> [WORK ITEM] In the entries below, find the line containing "has height=722, width=1568.". Copy it and all lines after it, exactly, through the end.
*** Opening RECORDS FOR THIS TASK ***
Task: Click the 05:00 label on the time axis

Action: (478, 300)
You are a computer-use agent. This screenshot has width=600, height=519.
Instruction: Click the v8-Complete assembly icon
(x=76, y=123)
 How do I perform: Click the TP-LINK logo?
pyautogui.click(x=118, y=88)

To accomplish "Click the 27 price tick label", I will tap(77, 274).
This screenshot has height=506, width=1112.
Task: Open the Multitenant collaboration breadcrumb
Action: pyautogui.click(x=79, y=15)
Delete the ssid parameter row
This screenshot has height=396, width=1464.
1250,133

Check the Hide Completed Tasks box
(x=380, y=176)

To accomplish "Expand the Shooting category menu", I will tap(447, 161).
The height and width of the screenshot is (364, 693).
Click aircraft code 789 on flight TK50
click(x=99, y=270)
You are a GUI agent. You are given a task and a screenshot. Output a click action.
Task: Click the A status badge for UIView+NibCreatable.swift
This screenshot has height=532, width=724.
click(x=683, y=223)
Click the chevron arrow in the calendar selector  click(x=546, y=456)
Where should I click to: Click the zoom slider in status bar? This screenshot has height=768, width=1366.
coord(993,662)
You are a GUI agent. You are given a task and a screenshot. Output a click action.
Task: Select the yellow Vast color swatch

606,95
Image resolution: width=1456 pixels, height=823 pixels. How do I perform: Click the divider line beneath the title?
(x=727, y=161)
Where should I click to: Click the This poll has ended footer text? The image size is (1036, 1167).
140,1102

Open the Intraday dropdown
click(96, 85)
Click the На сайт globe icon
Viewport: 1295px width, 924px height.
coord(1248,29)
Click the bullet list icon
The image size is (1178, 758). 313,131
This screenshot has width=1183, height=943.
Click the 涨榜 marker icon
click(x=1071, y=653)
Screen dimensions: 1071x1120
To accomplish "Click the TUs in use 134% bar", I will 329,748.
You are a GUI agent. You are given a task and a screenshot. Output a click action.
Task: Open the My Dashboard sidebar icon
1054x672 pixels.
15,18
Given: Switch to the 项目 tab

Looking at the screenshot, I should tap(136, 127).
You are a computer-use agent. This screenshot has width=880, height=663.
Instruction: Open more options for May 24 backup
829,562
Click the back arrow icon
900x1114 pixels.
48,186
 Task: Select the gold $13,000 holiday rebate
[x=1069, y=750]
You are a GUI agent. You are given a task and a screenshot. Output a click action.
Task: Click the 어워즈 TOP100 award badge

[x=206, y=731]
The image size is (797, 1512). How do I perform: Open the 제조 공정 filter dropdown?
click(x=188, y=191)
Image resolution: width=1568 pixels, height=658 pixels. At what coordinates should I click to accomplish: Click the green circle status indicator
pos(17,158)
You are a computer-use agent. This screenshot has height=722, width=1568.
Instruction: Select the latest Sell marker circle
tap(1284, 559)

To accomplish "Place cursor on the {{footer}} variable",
*** Closing RECORDS FOR THIS TASK ***
> [SOLUTION BELOW]
You are a computer-use agent. This screenshot has height=722, width=1568.
Instruction: Select the latest Sell marker circle
tap(1284, 559)

To accomplish "Place cursor on the {{footer}} variable",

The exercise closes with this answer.